◆ **DIRECTIONS FOR THIS TASK**: Take the lines from the one containing "Given: Delete Test_list using its trash icon" through the final line below and restate them exactly. Omit the pictures.

Stored data entries:
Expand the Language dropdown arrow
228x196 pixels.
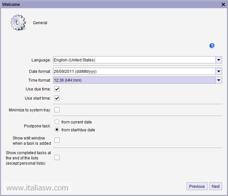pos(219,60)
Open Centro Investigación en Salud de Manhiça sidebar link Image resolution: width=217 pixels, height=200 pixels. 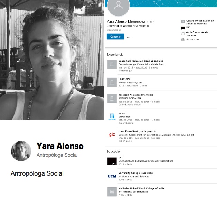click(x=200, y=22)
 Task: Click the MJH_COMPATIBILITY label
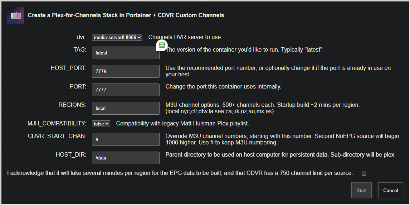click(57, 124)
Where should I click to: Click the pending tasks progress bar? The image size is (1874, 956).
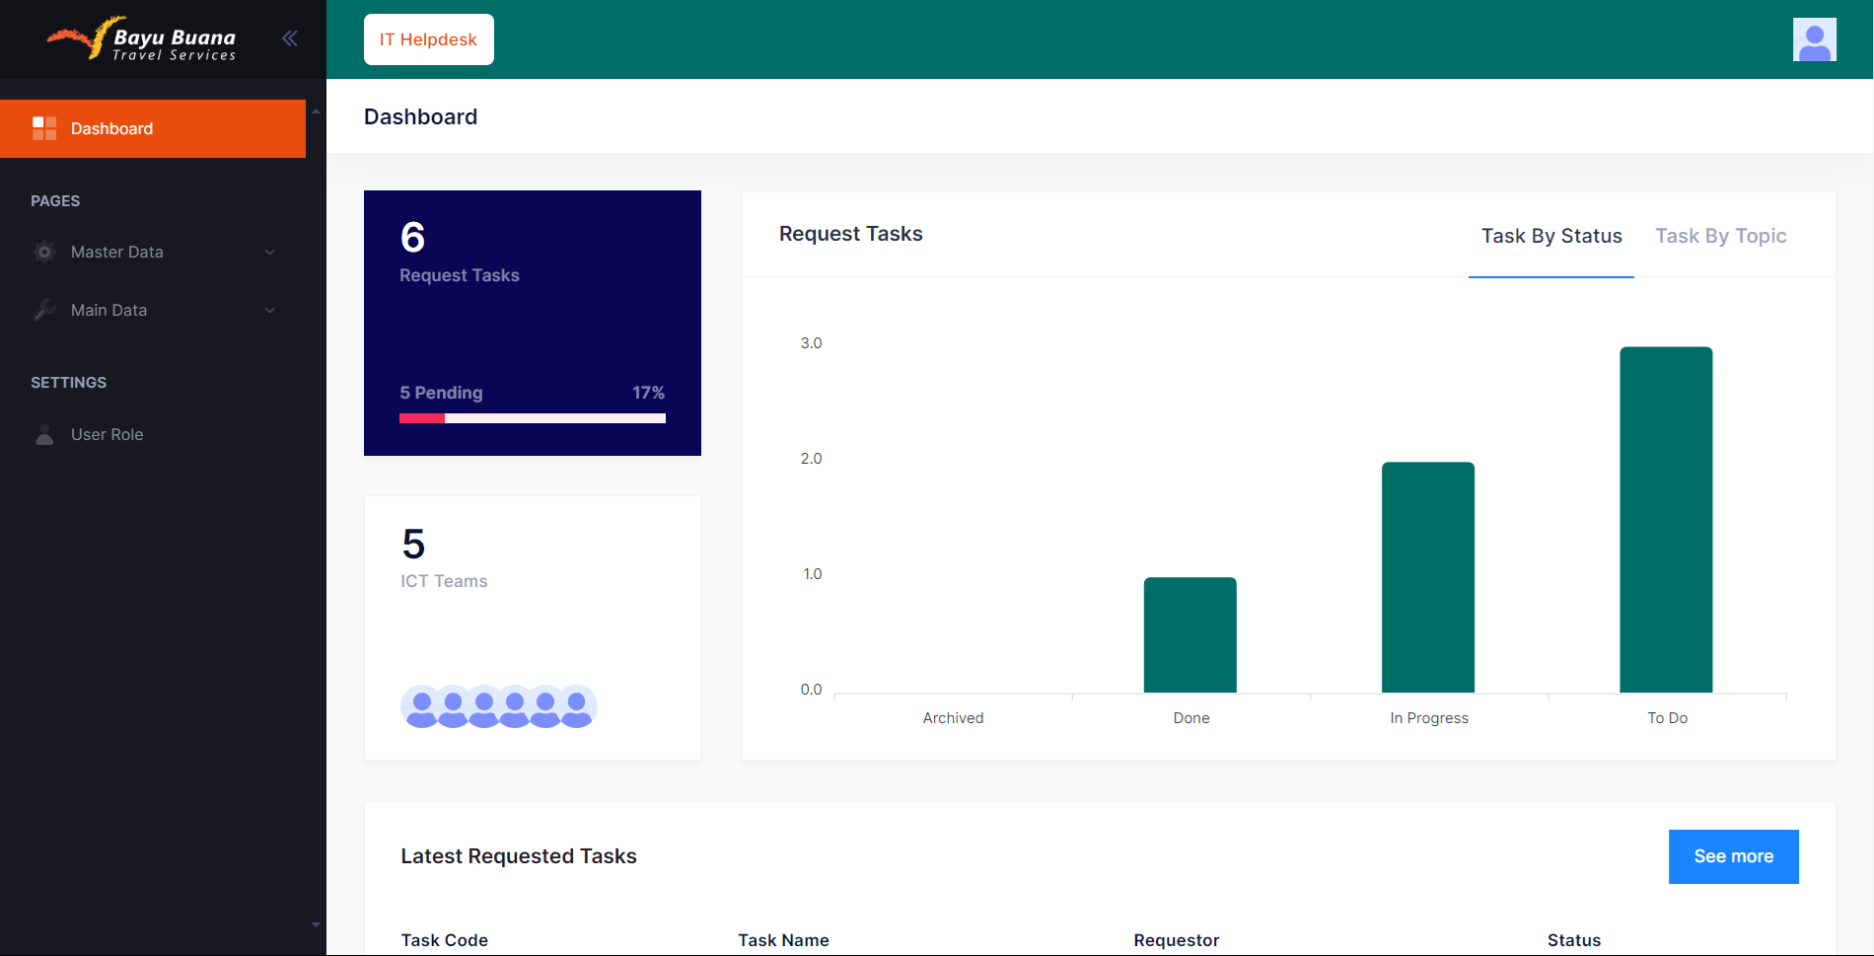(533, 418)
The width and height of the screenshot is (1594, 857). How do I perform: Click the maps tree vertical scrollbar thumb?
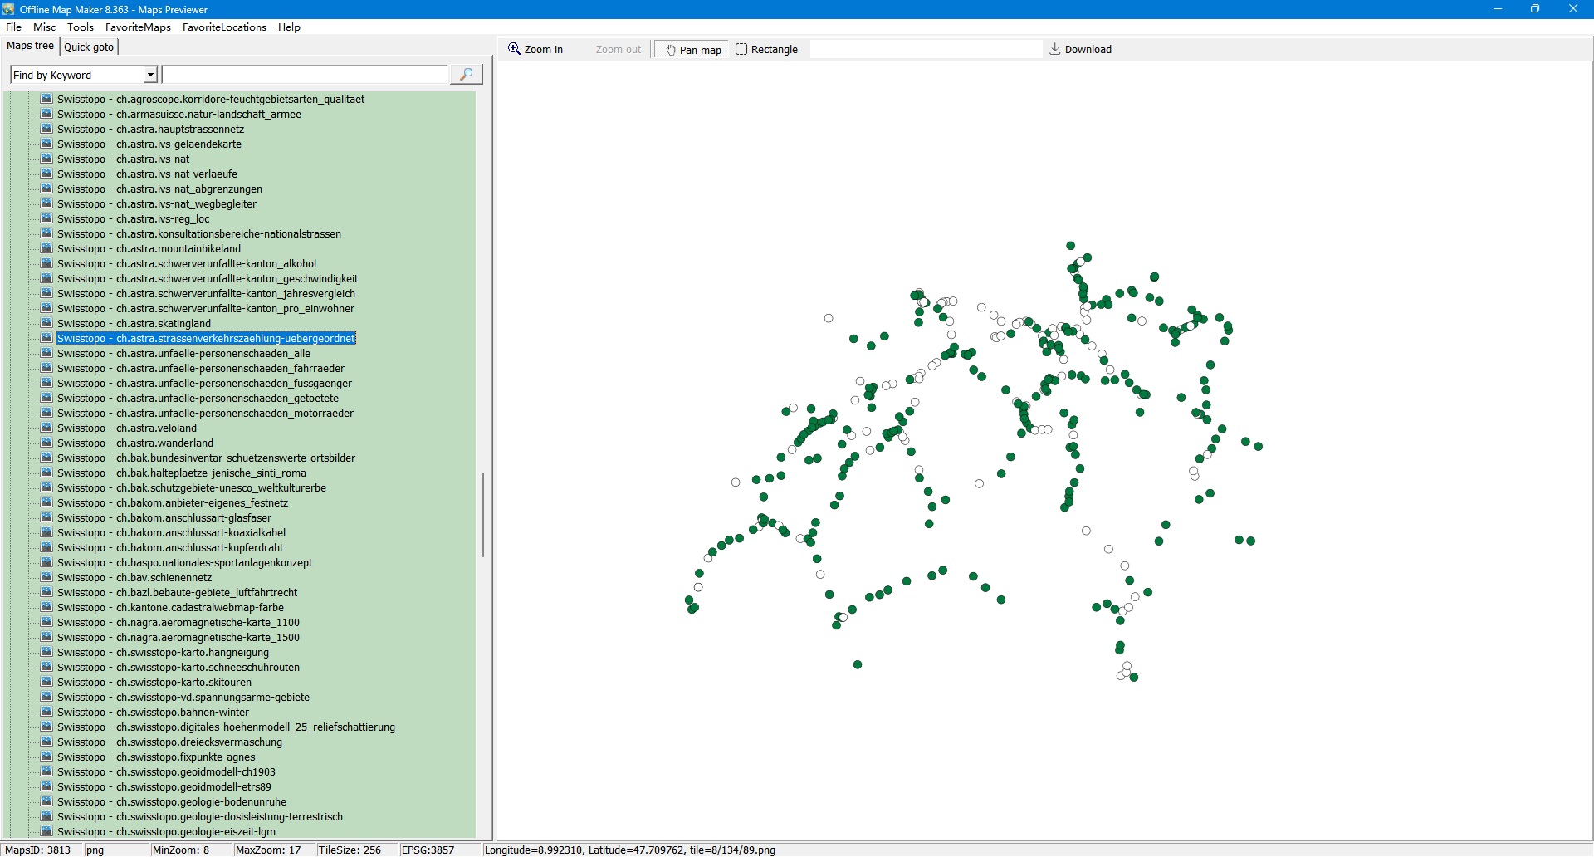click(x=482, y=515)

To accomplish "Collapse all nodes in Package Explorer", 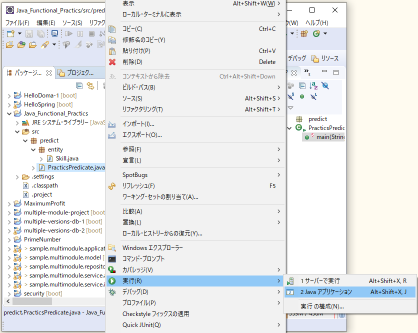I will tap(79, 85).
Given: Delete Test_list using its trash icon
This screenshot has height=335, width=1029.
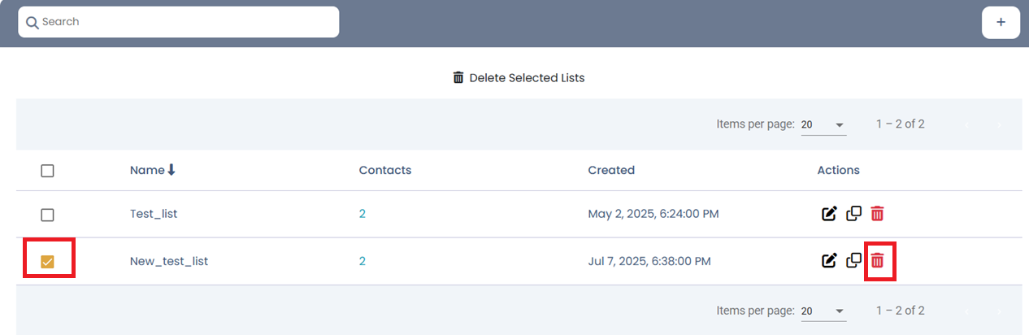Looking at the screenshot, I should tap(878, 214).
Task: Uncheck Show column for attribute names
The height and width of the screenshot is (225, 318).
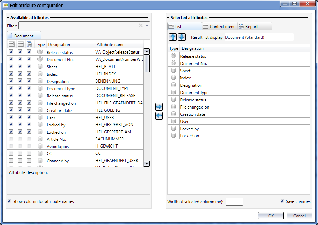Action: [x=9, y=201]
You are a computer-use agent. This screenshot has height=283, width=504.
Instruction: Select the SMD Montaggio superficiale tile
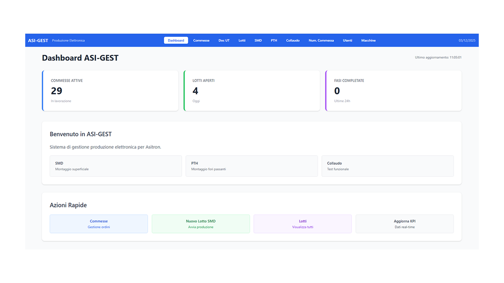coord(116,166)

◆ **OUTPUT BELOW**:
Given: Delete Test_list using its trash icon
This screenshot has height=335, width=1029.
Looking at the screenshot, I should tap(878, 214).
Task: Uncheck Show column for attribute names
The height and width of the screenshot is (225, 318).
Action: [x=9, y=201]
You are a computer-use agent. This screenshot has height=283, width=504.
Instruction: Select the SMD Montaggio superficiale tile
coord(116,166)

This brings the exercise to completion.